Thursday, January 19, 2017

A great-looking option for doing easy parallel/distributed computation in python

[Updated 20.01.2017 to use parallel file reading]

A few years ago I blogged about using an early version of Blaze to do some interesting data manipulations. Since then I've been paying attention to the progress of the various pieces of the Blaze ecosystem and experimenting with them. I have some really interesting results from using Dask to work with large amounts of chemical data, but those are taking me a while to write up, so I haven't been blogging about this.

Today I managed to make a bit of time to do some experimentation with using Dask to do parallel computation. As usual, I want to be able to do that with molecules, but fortunately Dask's bag data structure makes that pretty easy.

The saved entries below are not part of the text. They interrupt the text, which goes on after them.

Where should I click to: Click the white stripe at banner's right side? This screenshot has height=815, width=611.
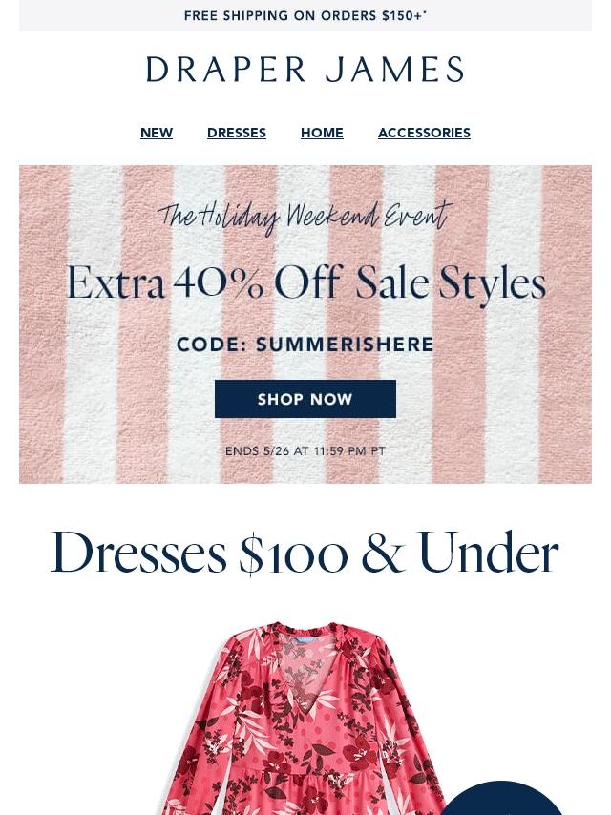(514, 324)
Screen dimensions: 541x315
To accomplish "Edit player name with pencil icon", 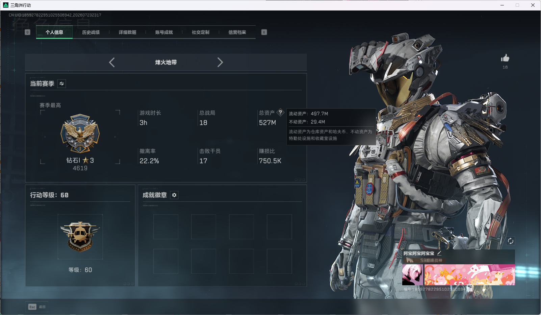I will coord(439,253).
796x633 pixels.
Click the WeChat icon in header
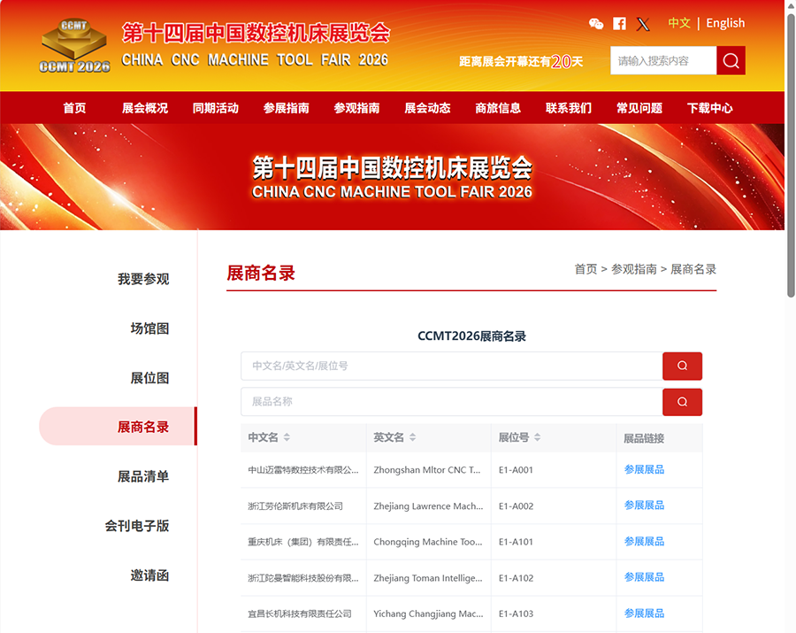[x=596, y=24]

Here's a short demo of that, without a lot of extra text:

Start by importing dask and the RDKit:
In [4]: import dask.bag as db
In [5]: from rdkit import Chem
Set up a file reader to pull in one of the Zinc15 tranches, the blocksize argument allows parallel file reading:
In [6]: text = db.read_text('zinc15_CD.rdk.smi', blocksize =int(1e7))
Check how many lines we have; this is the first time we actually do any work:
In [7]: text.count().compute()
Out[7]: 6008877
Create the substructure query we will use: 
In [10]: p = Chem.MolFromSmarts('c1nc(C)nc(O)c1')
Now create a bag containing the molecules:
In [12]: mbag = text.map(lambda x: Chem.MolFromSmiles(x.split()[0], sanitize=False))
And then filter the bag to only contain the molecules that match our substructure query:
In [13]: mms = mbag.filter(lambda x: x is not None).filter(lambda x,y=p: x.HasSubstructMatch(y))
Finally, pull out the results and look at how long it takes:
In [14]: import time
In [15]: t1 = time.time(); ms = mms.compute(); print(" runtime: %.2fs"%(time.time()-t1))
runtime: 49.92s
In [16]: len(ms)
Out[16]: 5739

This got all the cores on my desktop machine happily working away.

~50 seconds to load 6 million molecules from SMILES and do a substructure filter across them without doing any precomputation seems pretty good to me.

A warning to anyone who wants to play at home: you need to be careful about what you call compute() on. Doing mbag.compute() will cause dask to happily go off and try to load 6 million molecules at once. Unless you have a lot more RAM than I do, this is not going to make you happy.

There's some really cool stuff going on in the Python data science world.